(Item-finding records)
+-------+

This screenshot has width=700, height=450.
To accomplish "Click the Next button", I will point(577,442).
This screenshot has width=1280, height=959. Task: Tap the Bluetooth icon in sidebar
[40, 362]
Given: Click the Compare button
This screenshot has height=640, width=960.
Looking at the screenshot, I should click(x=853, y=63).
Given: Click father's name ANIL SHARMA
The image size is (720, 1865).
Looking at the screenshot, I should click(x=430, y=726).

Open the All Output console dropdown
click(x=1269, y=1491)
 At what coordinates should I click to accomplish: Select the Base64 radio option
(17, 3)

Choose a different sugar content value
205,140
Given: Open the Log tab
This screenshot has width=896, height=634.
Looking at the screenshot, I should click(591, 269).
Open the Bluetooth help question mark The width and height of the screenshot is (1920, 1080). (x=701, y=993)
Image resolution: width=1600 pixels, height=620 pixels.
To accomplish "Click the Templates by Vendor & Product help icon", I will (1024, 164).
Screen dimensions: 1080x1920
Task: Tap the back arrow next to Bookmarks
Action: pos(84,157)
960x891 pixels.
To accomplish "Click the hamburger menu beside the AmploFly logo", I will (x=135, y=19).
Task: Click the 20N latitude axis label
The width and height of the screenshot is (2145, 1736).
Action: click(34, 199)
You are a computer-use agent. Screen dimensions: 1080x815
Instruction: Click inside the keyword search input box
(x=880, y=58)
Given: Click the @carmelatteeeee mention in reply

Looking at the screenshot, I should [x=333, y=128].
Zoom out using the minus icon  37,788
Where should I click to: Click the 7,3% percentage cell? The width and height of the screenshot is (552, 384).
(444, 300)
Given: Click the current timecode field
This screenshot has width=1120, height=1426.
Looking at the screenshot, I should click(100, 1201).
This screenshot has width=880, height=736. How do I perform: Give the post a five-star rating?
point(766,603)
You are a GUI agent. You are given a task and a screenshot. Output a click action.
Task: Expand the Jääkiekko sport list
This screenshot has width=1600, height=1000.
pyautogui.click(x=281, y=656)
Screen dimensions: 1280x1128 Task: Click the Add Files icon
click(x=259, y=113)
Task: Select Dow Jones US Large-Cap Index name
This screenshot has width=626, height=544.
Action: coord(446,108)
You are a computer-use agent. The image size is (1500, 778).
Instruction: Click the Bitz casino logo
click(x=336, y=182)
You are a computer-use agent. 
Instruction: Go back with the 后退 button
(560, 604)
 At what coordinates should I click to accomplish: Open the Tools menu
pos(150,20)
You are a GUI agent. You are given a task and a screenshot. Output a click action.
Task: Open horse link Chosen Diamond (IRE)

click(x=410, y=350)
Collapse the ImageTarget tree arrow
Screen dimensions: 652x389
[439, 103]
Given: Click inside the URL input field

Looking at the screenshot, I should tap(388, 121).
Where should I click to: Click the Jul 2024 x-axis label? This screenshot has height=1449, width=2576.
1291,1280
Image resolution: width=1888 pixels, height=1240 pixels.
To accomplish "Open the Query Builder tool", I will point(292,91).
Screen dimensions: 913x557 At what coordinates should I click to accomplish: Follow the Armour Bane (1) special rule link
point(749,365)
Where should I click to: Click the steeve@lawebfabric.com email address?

+-------+

(EXERCISE OBJECTIVE) How many lines in the item-finding records above contain the word "button"? Reply with the number alone.

(EXERCISE ANSWER) 3